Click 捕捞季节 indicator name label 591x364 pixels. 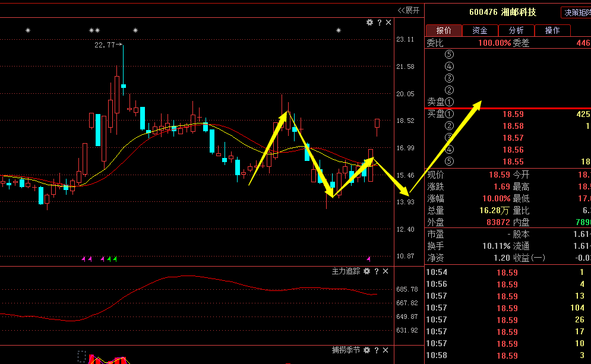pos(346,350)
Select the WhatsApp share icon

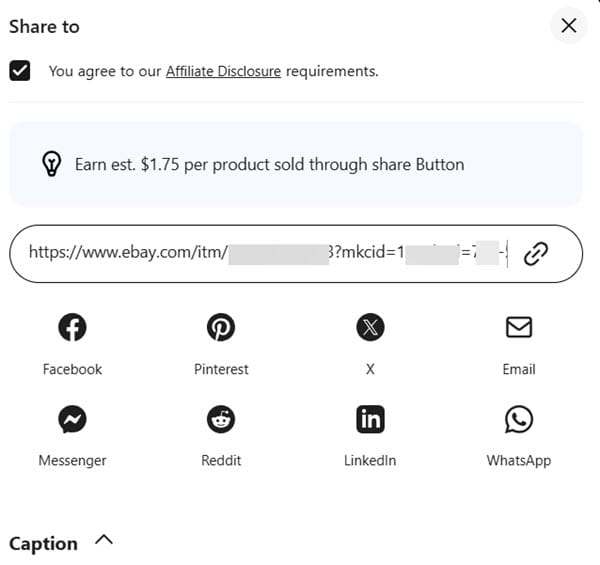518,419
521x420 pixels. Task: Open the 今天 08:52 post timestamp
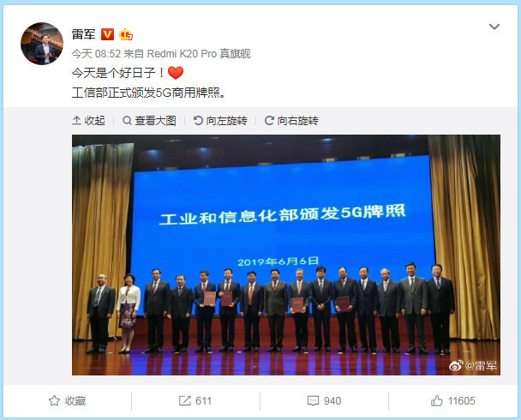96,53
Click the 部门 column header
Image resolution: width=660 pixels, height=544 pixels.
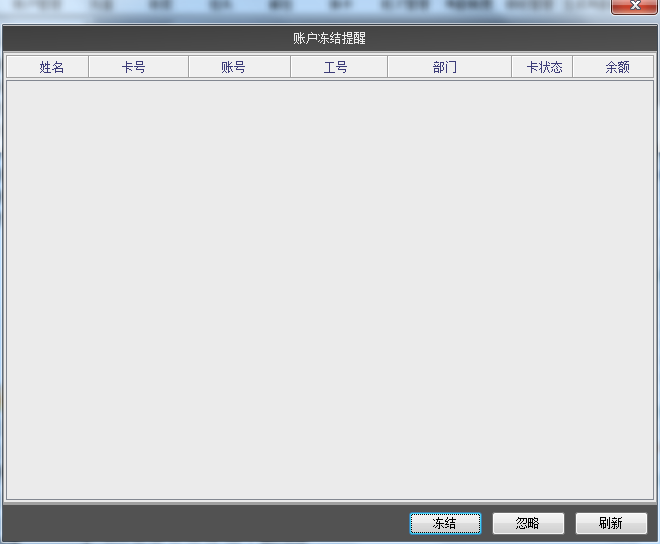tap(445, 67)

> Description of the task
Only the lines from the one holding "521x420 pixels. Task: Open" through the end of the data are to be printed, exactly as they stand and with no pictures.

> Response below
521x420 pixels. Task: Open the 今天 08:52 post timestamp
96,53
Click the 部门 column header
Image resolution: width=660 pixels, height=544 pixels.
tap(445, 67)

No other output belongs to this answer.